Building a good product is not about how much polish the UI is (though sometimes it is). It is about how to satisfy your customer and if it solves their problem well and leaves them feeling better.
A tight feedback loop also encourages collaboration between developers, testers, and other team members, fostering a culture of continuous improvement and teamwork.
Overall, the benefit of a tight feedback loop is that it helps developers deliver high-quality software in less time, improving the user experience and helping to maintain a competitive edge in the market.
Why do You need to Optimize Feedback Loop to Be a good developer?
A tight feedback loop can make you work smarter, not harder. Good developers have a tight feedback loop because it helps them to be more efficient and effective in their work.
A tight feedback Loop makes you work smarter.
A tight feedback loop allows developers to get feedback quickly, so they can identify issues and fix them before they become bigger problems.
They usually iterate their work more rapidly, making small improvements and adjustments. Test your assumption faster and avoid making the same mistakes again.
Tight Feedback Loop helps you avoid SI (Site Incident)
Because you will be getting feedback often, you can identify any mistakes and errors early and often.
That is why CI/CD and various automated tests are important. As soon as you get feedback that your change in production is not working, you can quickly roll back and identify the root cause before it propagates to the wider crowd.
Good developers always invest in creating great automation and observability tools around the service that they create because it helps them detect any anomaly.

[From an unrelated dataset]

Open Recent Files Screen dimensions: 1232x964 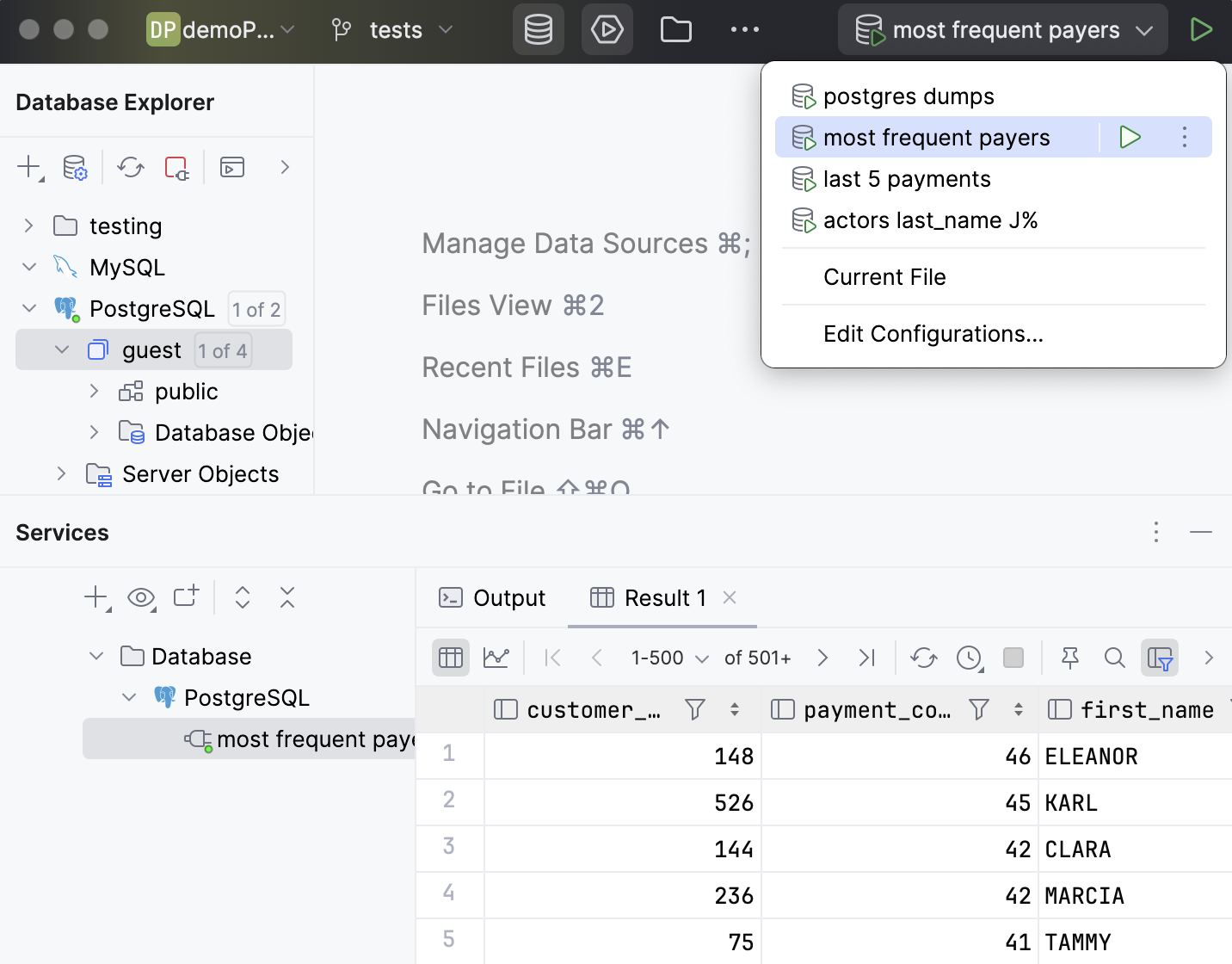tap(527, 367)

Strategies To Make Faster Feedback Loop
Work in Small Batch Size
The more time your team spends working on an idea without shipping any product, the longer your feedback cycle becomes. Without feedback, you are just guessing and arguing with each other if the feature works.
Same with submitting a PR. Submitting a huge amount of PR will increase your feedback loop and the time of your development process. Smaller PR doesn't necessarily save reviewers time, as they must review multiple batches. However, this indicates that you are progressing in your project.
Draft PR is very useful for creating a minimum viable version of the feature you are trying to ship. It provides quick feedback for you to figure out whether the approach has a chance of working.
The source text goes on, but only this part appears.